実施課題:
[1] 抜粋のうち、「ここでは、杉原レポートの①が扱っている明治九年の」から「すべく島根県に照会したことが発端であった。」までの部分を、原文どおり一字も変えずに書き出してください。
[2] 以下の(a)〜(c)の各記述が抜粋の内容と合致するか否かを「はい」または「いいえ」で答え、判断の根拠となる抜粋中の語句をそのまま引用してください。
(a) 明治九年一〇月五日付の内務省から島根県宛ての照会文書には、「外一島」の表現が用いられていた。
(b) 「外一島」の表現が初めて用いられたのは、島根県から内務省宛ての上申書の表題においてである。
(c) 内務省が島根県に照会したのは、全国の地籍編成事業を行う過程においてであった。

抜粋:
+---+

2013年2月4日月曜日

竹内二、「竹島外一島」の解釈について


二、「竹島外一島」の解釈について

 ここでは、杉原レポートの①が扱っている明治九年の
島根県から内務省への上申書「日本海内竹島外一島地籍
編纂方伺」の内容を詳しく検討することで「一島説」が
成り立つか否かを史料実証的に検討しておきたい。

 そもそも明治一〇年の「太政官指令」が出されること
になったのは、明治政府(具体的には内務省)が全国の
地籍編成事業を行う過程で、江戸時代に「竹島」として
知られていた日本海の島のことを知り、その帰属を確認
すべく島根県に照会したことが発端であった。
 このとき内務省から島根県宛てに出された照会の文書
(明治九年一〇月五日付)の中には「従来竹島ト相唱候
孤烏有之・・」と「竹島」のことだけが書かれていたが、
これに回答した島根県から内務省宛ての上申書(明治九
年一〇月一六日付)の表題において初めて「日本海内竹
島外一島地籍編纂方伺」という形で「外一島」の表現が
使われたのである。

 「竹島外一島」という表現は、これ以降内務省や太政
官といった上位機関でも踏襲されていくが、「外一島」

+---+

提供記録:
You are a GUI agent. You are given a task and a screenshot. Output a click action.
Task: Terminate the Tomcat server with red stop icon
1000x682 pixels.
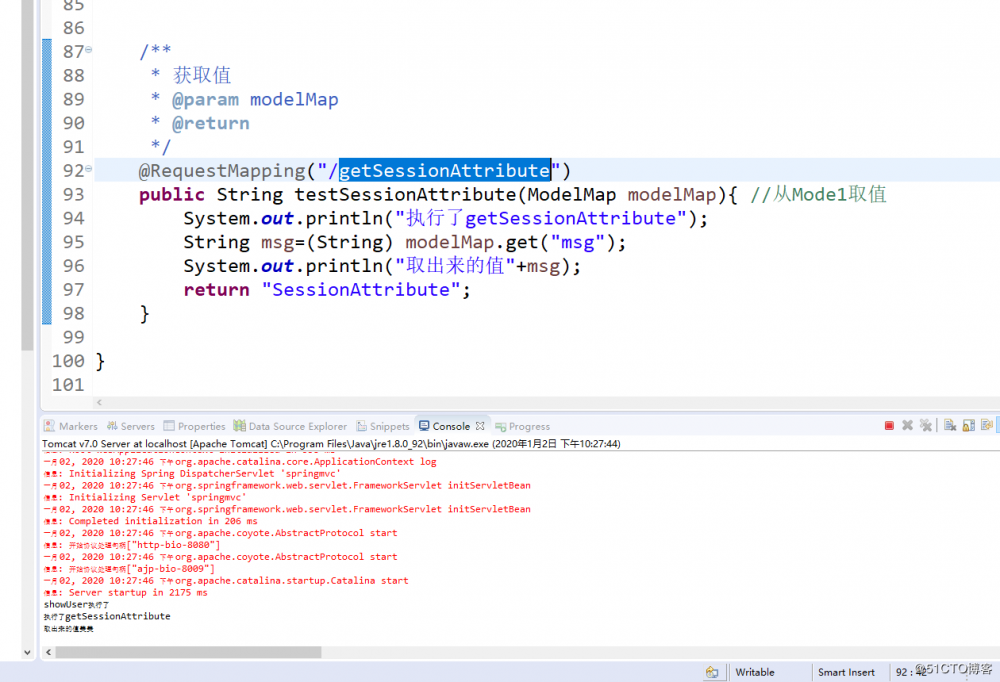tap(889, 426)
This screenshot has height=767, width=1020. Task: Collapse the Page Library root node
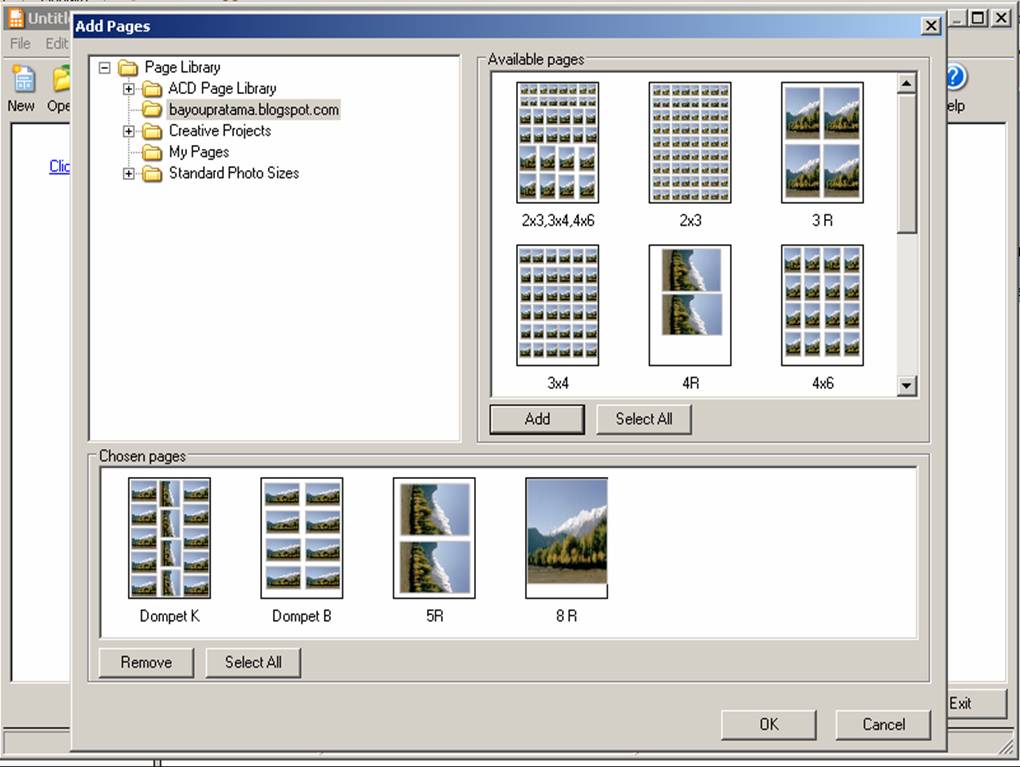tap(104, 67)
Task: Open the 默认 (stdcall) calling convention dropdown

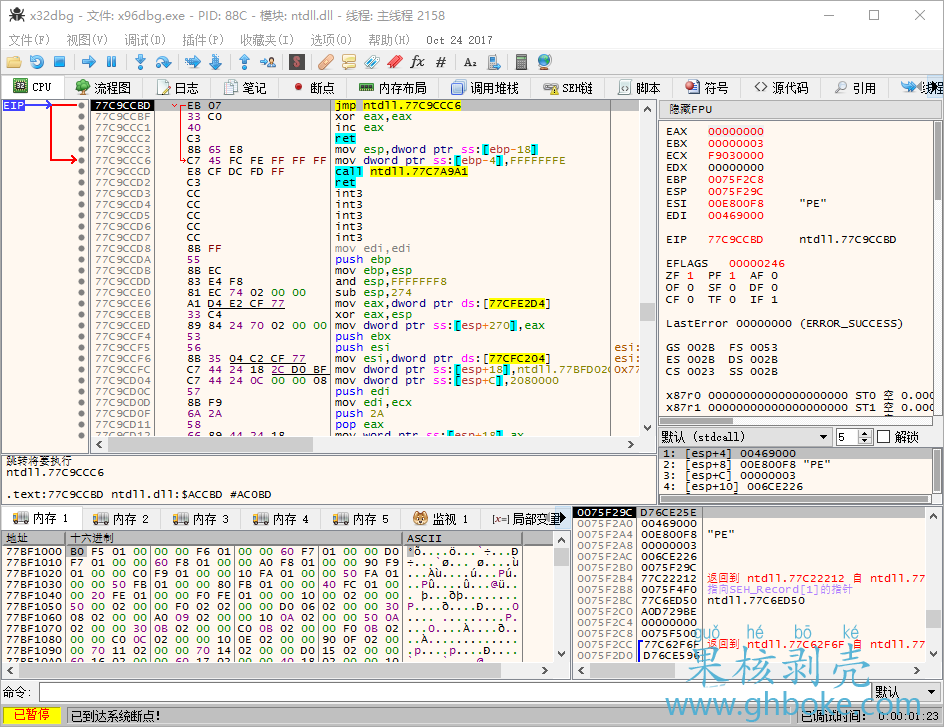Action: 746,437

+---+

課題別解答:
[1]
ここでは、杉原レポートの①が扱っている明治九年の
島根県から内務省への上申書「日本海内竹島外一島地籍
編纂方伺」の内容を詳しく検討することで「一島説」が
成り立つか否かを史料実証的に検討しておきたい。

 そもそも明治一〇年の「太政官指令」が出されること
になったのは、明治政府(具体的には内務省)が全国の
地籍編成事業を行う過程で、江戸時代に「竹島」として
知られていた日本海の島のことを知り、その帰属を確認
すべく島根県に照会したことが発端であった。

[2]
(a) いいえ。根拠は「「竹島」のことだけが書かれていた」です。
(b) はい。根拠は「これに回答した島根県から内務省宛ての上申書(明治九年一〇月一六日付)の表題において初めて」です。
(c) はい。根拠は「全国の地籍編成事業を行う過程で」です。